*Exercise description:* Please write out the part of the researcher's profile page from "In these years" to "images and text.", word for word.

*Article:*
Ciao! I am
Luca Coraggio
I am a CSEF Fellow and a Postdoctoral Researcher at the Department of Economics and Statistics, University of Naples Federico II (Italy). I hold a Ph.D. in Economics, and my main research interests are in Machine Learning and Statistics.
In these years I've been working on two connected lines of research. The first one is on methodological statistics, with a particular focus on model-based clustering and criteria for selecting optimal clustering solutions. The second line of research is devoted to application of supervised and unsupervised learning methods to general problems in Economics, using state-of-the-art statistical methods (involving: standard ML tools, deep learning, NLP, and computer vision) to exploit new sources of data, like images and text.
I enjoy coding my own solutions, and I am fluent in several programming languages. Here is my current top-three: C, Python, R.
-
Quadratic-scoring software
· w/ P. Coretto
Libraries and software for the Quadratic Scoring methods (QBH and QBS) from the JMVA paper. Roadmap: heavy-lifting in C; interfaces in Python and R (at least).
-
JAQ of All Trades: Job Mismatch, Firm Productivity and Managerial Quality. SSRN Working paper
· w/ M. Pagano, A. Scognamiglio, J. Tåg
Does the matching between workers and jobs help explain productivity differentials across firms? To address this question we develop a job-worker allocation quality measure (JAQ) by combining employer-employee administrative data with machine learning techniques. The proposed measure is positively and significantly associated with labor earnings over workers’ careers. At firm level, it features a robust positive correlation with firm productivity, and with managerial turnover leading to an improvement in the quality and experience of management. JAQ can be constructed for any employer-employee data including workers’ occupations, and used to explore the effect of corporate restructuring on workers’ allocation and careers.

*Data extract:*
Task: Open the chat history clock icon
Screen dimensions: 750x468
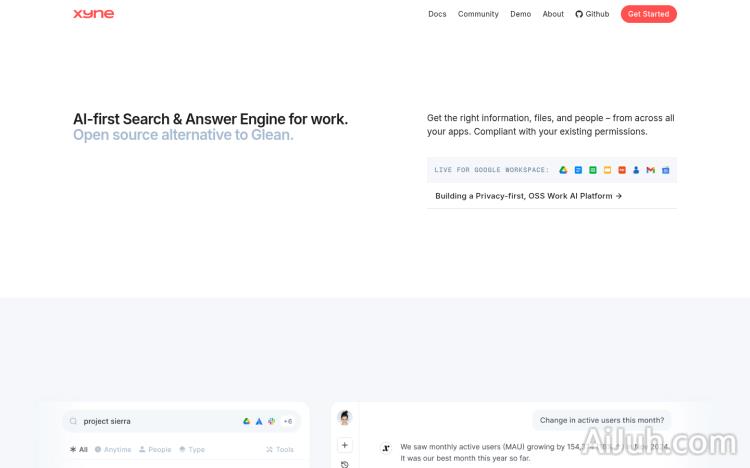Action: (345, 464)
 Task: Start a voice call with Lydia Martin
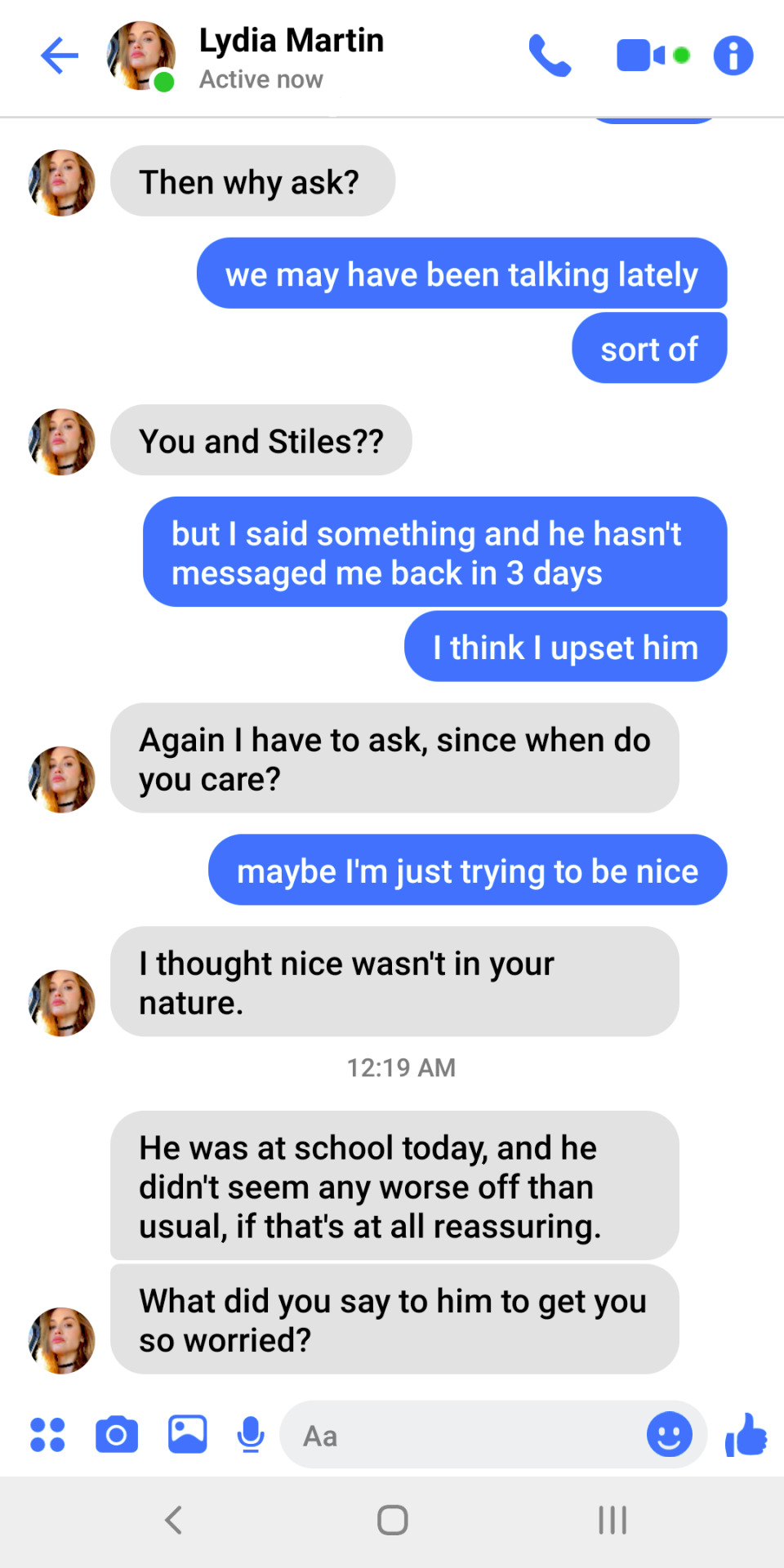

*Response to the exercise:*
In these years I've been working on two connected lines of research. The first one is on methodological statistics, with a particular focus on model-based clustering and criteria for selecting optimal clustering solutions. The second line of research is devoted to application of supervised and unsupervised learning methods to general problems in Economics, using state-of-the-art statistical methods (involving: standard ML tools, deep learning, NLP, and computer vision) to exploit new sources of data, like images and text.